### STATED EXERCISE
Reproduce word for word the stretch of the records below from the line containing "more [939, 1196]" through the line containing "authorised (662, 718)", with both of those lines included.

### MATERIAL FOR THIS EXERCISE
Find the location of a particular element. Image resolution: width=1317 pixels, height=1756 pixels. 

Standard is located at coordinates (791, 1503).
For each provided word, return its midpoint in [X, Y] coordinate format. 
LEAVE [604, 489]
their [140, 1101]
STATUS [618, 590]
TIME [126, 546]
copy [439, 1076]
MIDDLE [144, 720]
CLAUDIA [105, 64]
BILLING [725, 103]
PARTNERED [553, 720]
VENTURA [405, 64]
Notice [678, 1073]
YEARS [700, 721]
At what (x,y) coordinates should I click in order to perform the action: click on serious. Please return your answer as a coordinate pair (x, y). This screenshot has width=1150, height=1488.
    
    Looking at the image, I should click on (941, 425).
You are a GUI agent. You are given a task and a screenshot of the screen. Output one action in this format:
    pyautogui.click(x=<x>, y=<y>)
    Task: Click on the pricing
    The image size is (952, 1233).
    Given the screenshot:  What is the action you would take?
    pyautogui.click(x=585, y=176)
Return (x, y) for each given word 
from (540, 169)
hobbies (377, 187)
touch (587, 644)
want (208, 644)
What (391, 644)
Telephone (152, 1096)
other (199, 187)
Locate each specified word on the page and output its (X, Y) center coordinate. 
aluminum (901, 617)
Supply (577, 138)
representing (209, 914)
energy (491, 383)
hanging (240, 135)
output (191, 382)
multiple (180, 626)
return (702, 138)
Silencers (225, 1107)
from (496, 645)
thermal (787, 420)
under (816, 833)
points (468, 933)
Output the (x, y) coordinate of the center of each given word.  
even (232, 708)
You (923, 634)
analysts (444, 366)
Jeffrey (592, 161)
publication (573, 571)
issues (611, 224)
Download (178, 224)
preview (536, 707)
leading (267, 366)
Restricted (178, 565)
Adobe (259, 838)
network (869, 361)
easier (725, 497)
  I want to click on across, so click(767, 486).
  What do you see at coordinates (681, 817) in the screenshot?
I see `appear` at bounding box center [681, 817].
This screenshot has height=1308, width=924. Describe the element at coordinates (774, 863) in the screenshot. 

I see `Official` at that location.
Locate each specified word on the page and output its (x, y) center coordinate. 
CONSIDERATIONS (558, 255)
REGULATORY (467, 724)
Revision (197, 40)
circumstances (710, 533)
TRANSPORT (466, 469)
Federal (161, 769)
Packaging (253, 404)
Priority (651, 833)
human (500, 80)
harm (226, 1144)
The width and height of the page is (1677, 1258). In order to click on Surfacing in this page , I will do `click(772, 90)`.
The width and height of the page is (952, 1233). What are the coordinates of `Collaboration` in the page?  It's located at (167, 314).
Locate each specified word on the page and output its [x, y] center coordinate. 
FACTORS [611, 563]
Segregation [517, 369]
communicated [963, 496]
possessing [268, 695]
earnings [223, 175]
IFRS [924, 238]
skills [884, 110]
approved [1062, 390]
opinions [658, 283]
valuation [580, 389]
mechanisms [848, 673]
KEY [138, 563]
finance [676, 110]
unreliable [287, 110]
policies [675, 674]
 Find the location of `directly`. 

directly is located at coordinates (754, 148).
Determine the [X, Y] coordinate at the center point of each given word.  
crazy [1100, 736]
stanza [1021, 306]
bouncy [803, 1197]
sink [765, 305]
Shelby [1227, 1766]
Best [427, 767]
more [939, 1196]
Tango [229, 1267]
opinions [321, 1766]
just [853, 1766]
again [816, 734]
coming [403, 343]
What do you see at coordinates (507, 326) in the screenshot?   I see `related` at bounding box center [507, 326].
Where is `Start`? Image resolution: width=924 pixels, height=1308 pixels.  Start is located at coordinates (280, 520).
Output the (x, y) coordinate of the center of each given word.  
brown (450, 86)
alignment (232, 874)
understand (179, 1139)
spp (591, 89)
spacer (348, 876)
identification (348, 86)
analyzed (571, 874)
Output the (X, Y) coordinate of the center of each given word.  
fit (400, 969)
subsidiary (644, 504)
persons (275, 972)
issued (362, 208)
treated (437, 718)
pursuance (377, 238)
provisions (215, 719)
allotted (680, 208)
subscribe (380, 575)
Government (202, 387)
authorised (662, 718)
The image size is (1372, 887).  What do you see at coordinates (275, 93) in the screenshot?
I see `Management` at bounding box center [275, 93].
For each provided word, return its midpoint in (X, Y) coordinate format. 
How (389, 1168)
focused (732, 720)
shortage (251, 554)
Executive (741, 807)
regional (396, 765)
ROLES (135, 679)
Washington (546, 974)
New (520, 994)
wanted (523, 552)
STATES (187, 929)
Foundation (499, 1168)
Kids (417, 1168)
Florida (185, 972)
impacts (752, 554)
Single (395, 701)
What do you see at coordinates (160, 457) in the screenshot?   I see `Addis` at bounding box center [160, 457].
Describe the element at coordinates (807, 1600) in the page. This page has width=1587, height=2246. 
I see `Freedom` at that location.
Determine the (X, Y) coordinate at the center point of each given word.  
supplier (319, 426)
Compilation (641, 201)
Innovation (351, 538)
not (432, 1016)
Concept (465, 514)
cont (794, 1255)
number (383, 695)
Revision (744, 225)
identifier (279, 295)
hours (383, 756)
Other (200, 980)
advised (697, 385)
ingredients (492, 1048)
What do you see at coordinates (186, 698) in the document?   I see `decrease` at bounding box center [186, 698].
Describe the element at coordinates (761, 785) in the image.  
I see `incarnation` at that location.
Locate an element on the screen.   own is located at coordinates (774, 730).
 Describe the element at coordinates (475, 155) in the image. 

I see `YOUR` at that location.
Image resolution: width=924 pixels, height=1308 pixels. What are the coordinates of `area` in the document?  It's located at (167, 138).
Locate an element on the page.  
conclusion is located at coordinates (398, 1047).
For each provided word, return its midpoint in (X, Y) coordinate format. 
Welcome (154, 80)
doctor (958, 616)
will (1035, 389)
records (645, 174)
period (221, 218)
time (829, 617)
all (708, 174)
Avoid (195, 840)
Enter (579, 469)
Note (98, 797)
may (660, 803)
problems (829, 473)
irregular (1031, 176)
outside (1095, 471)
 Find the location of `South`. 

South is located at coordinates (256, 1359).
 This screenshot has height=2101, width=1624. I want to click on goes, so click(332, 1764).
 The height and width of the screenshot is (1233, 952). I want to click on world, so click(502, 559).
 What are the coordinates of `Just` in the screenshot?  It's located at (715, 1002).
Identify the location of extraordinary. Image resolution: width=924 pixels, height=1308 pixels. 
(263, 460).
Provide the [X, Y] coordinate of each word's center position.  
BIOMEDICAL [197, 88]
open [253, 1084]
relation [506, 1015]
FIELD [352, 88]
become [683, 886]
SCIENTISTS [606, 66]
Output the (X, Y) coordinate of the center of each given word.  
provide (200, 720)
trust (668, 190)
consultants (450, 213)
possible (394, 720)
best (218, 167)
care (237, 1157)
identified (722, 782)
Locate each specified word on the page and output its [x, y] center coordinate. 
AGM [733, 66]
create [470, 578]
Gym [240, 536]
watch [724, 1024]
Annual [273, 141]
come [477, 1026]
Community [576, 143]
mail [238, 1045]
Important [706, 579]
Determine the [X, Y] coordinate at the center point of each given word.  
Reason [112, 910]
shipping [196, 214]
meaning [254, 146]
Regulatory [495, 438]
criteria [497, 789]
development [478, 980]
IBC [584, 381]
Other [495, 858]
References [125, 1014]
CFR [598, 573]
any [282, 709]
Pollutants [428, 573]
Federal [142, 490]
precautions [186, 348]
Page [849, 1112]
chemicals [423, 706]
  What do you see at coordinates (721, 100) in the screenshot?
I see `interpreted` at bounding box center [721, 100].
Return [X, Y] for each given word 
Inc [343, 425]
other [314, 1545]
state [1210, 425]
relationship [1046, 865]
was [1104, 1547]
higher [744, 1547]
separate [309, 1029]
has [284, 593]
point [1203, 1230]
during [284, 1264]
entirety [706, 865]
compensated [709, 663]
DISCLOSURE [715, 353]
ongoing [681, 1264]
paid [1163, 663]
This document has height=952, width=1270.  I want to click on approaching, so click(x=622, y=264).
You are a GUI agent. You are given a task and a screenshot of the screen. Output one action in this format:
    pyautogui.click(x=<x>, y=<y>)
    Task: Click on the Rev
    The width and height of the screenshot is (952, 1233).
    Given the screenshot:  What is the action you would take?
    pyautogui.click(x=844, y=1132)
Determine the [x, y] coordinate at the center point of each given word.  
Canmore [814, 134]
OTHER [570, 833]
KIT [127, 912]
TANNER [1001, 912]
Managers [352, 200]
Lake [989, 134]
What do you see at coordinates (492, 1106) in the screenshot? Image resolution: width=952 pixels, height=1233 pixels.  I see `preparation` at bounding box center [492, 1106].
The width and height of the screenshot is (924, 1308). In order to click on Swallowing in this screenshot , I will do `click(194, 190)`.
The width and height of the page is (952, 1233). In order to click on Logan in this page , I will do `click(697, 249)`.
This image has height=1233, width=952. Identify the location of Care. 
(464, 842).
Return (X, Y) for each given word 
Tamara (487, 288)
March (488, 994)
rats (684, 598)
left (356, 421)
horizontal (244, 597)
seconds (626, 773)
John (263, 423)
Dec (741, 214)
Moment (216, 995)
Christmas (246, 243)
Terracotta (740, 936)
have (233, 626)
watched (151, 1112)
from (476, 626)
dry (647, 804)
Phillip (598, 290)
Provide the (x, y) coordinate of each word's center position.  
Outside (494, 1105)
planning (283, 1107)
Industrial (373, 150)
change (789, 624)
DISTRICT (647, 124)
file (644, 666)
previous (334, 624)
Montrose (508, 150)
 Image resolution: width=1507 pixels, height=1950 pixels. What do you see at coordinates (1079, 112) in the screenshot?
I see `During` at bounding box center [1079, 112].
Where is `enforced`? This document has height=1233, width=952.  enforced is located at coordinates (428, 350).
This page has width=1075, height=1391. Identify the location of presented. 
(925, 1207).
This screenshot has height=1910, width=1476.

### OUTPUT BELOW
more [939, 1196]
Tango [229, 1267]
opinions [321, 1766]
just [853, 1766]
again [816, 734]
coming [403, 343]
What do you see at coordinates (507, 326) in the screenshot?   I see `related` at bounding box center [507, 326].
Where is `Start`? Image resolution: width=924 pixels, height=1308 pixels.  Start is located at coordinates (280, 520).
Output the (x, y) coordinate of the center of each given word.  
brown (450, 86)
alignment (232, 874)
understand (179, 1139)
spp (591, 89)
spacer (348, 876)
identification (348, 86)
analyzed (571, 874)
Output the (X, Y) coordinate of the center of each given word.  
fit (400, 969)
subsidiary (644, 504)
persons (275, 972)
issued (362, 208)
treated (437, 718)
pursuance (377, 238)
provisions (215, 719)
allotted (680, 208)
subscribe (380, 575)
Government (202, 387)
authorised (662, 718)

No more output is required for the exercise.